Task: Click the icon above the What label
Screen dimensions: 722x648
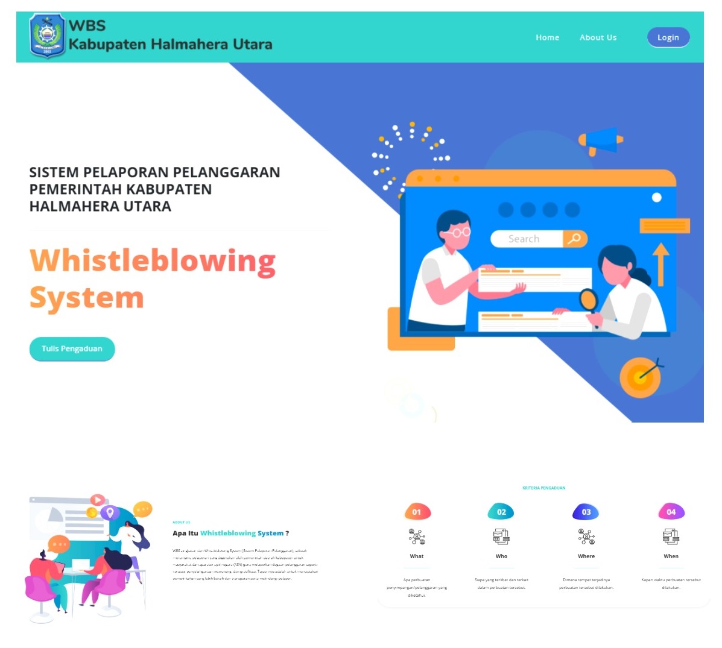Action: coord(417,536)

□ □ □

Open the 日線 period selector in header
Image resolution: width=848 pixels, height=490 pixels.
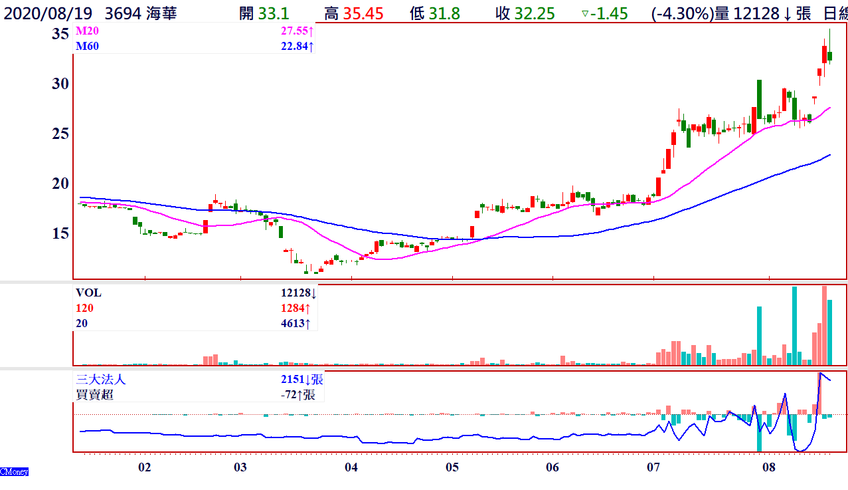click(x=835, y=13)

□ □ □

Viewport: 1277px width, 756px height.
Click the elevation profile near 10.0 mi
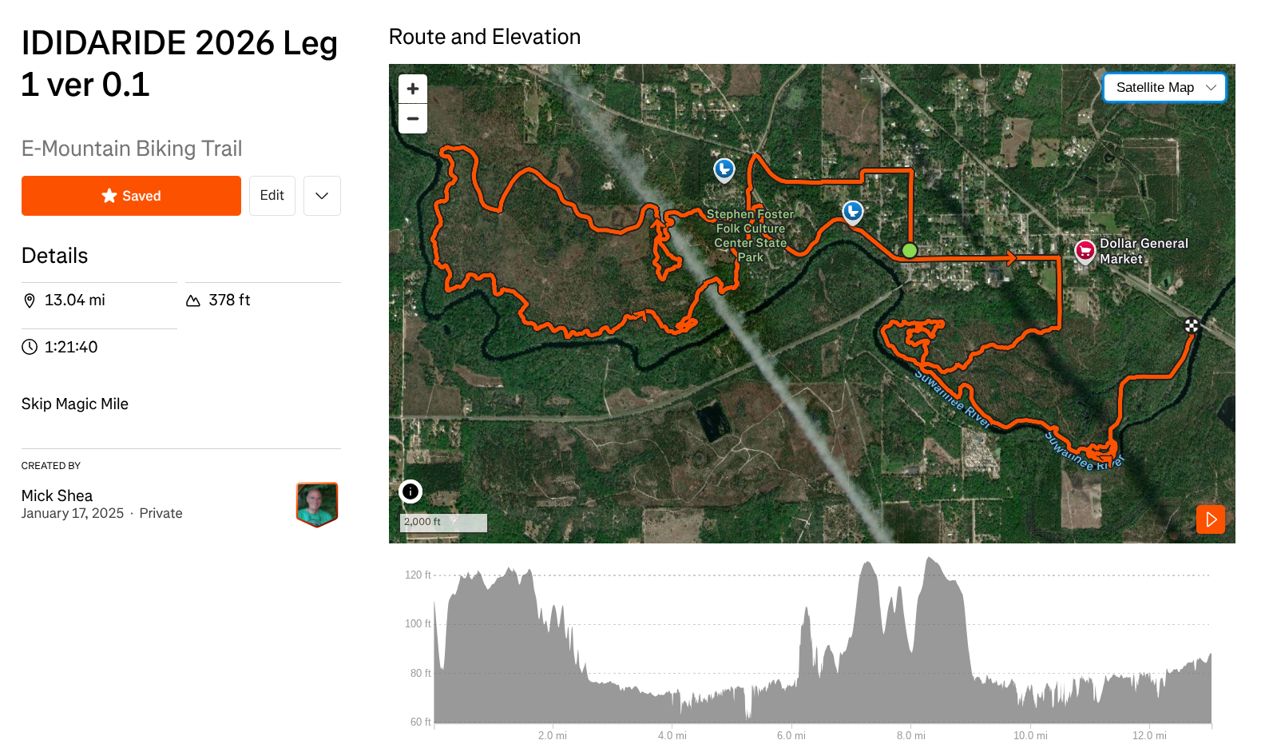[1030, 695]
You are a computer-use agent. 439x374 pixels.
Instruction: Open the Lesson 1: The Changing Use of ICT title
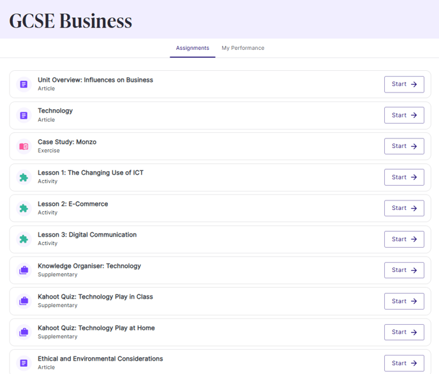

□ □ □

### YOUR INSTRUCTIONS
Select and copy every line of the material that holds the string "Open".

### TASK OUTPUT
Open the 日線 period selector in header
Instruction: Open the Lesson 1: The Changing Use of ICT title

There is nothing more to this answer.